**Text to read:**
After the Battle of Haengju 
After the battle, he kept his position, until the peace talks between Ming Dynasty and Toyotomi Hideyoshi began. Then he moved to Jeolla province, and from then on, Gwon Yul became the Dowonsu, the Commander-in-chief of Korean forces. He was briefly removed from office due to his harsh treatment of deserters, but was restored back again in the following year. He ordered the Admiral of the Navy, Won Kyun, to battle the Japanese in the Battle of Chilchonryang, which was won by Japanese. However Admiral Yi Sun-sin was able to defeat the Japanese navy under Todo Takatora in the Battle of Myeongnyang. In 1597, Gwon and the Chinese commander Ma Gui planned to combat the Japanese in Ulsan, but the Chinese commander-in-chief ordered Gwon to withdraw. Then Gwon tried to attack the Japanese in Suncheon, but the idea was again rejected by the Chinese.

After the war 
After the war, Gwon retired from all of his posts; he died on July 6, 1599. After his death, he was given the posthumous title of Yeonguijeong, and awarded the title of the Ildung Seonmu Gongshin (일등선무공신; 一等宣武功臣) along with Yi Sun-sin and Won Kyun.

Family 
Parents
Father: Gwon Cheol (권철)

**The records:**
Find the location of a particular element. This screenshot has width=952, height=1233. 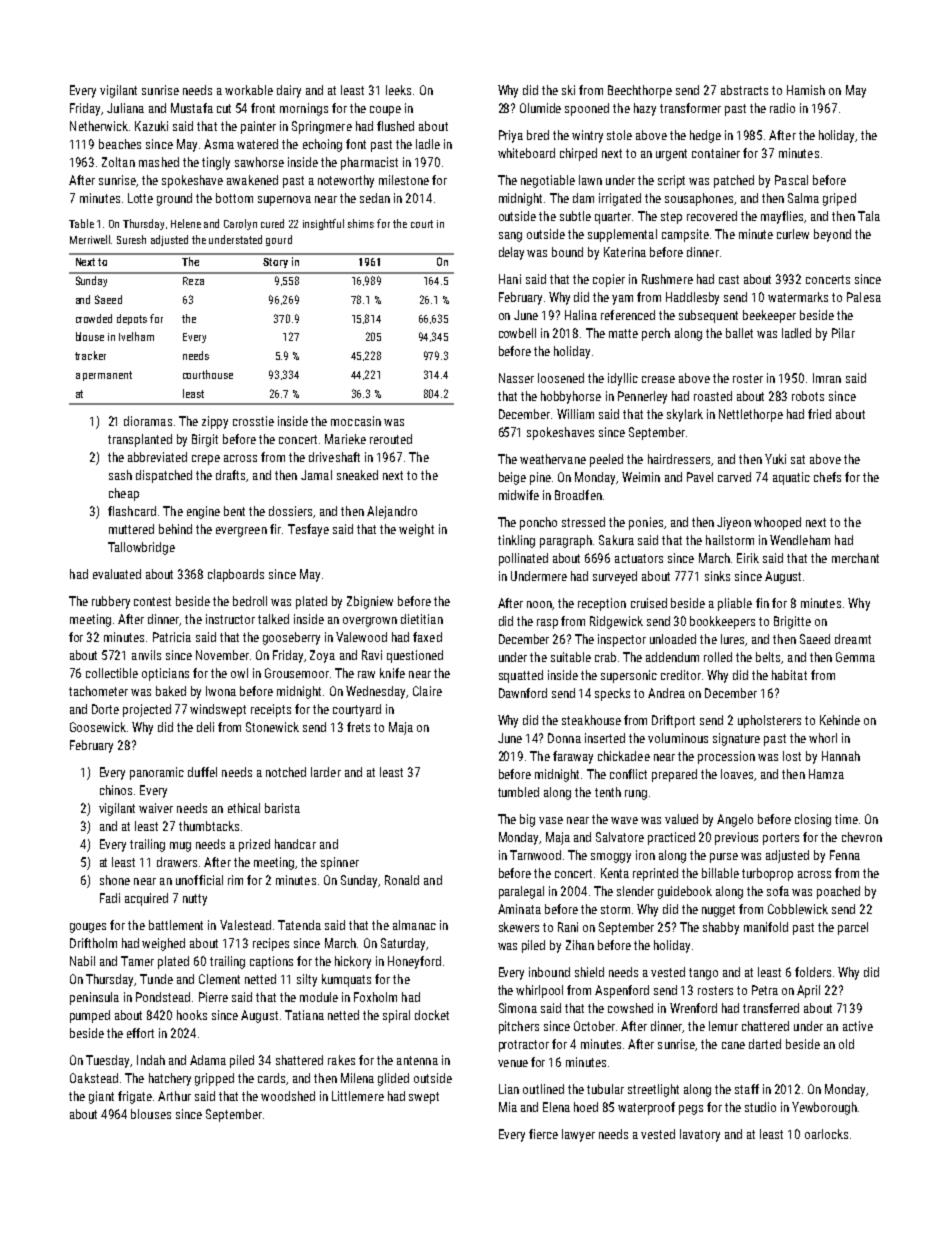

Iwona is located at coordinates (221, 691).
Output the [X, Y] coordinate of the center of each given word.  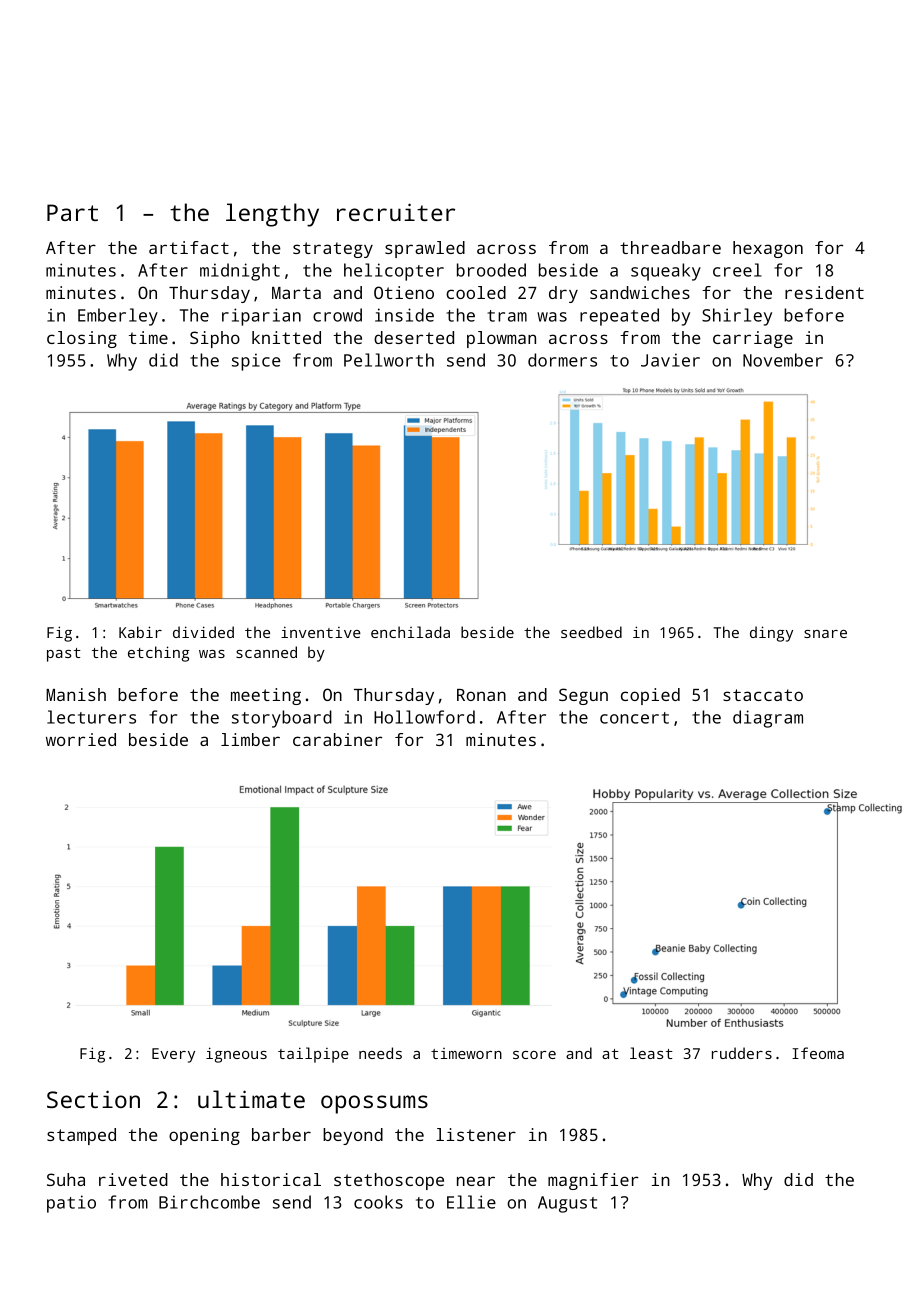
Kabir [140, 632]
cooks [378, 1202]
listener [476, 1134]
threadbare [670, 247]
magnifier [593, 1181]
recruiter [396, 212]
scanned [266, 652]
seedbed [591, 632]
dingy [771, 634]
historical [271, 1179]
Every [173, 1055]
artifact [189, 247]
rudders [742, 1053]
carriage [753, 339]
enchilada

**Stated goal A:** List every battle that the text about Gwon Yul names.
**Stated goal B:** In the entries, copy out the lines from the line with "listener [476, 1134]" to the end of the entries, and reproduce them without changes.
The entries have no connection to the text about Gwon Yul.

**Written reply A:**
Battle of Haengju
Battle of Chilchonryang
Battle of Myeongnyang

**Written reply B:**
listener [476, 1134]
threadbare [670, 247]
magnifier [593, 1181]
recruiter [396, 212]
scanned [266, 652]
seedbed [591, 632]
dingy [771, 634]
historical [271, 1179]
Every [173, 1055]
artifact [189, 247]
rudders [742, 1053]
carriage [753, 339]
enchilada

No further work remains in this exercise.